_Data excerpts_.
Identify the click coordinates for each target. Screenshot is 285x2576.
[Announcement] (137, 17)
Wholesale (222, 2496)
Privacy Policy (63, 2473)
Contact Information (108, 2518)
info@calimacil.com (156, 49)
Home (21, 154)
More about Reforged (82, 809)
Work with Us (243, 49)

_Your task_.
Output the data in full, precisely as it appears above.

_Result_.
Identify the click coordinates for each target. Screenshot is 285x2576.
[Announcement] (137, 17)
Wholesale (222, 2496)
Privacy Policy (63, 2473)
Contact Information (108, 2518)
info@calimacil.com (156, 49)
Home (21, 154)
More about Reforged (82, 809)
Work with Us (243, 49)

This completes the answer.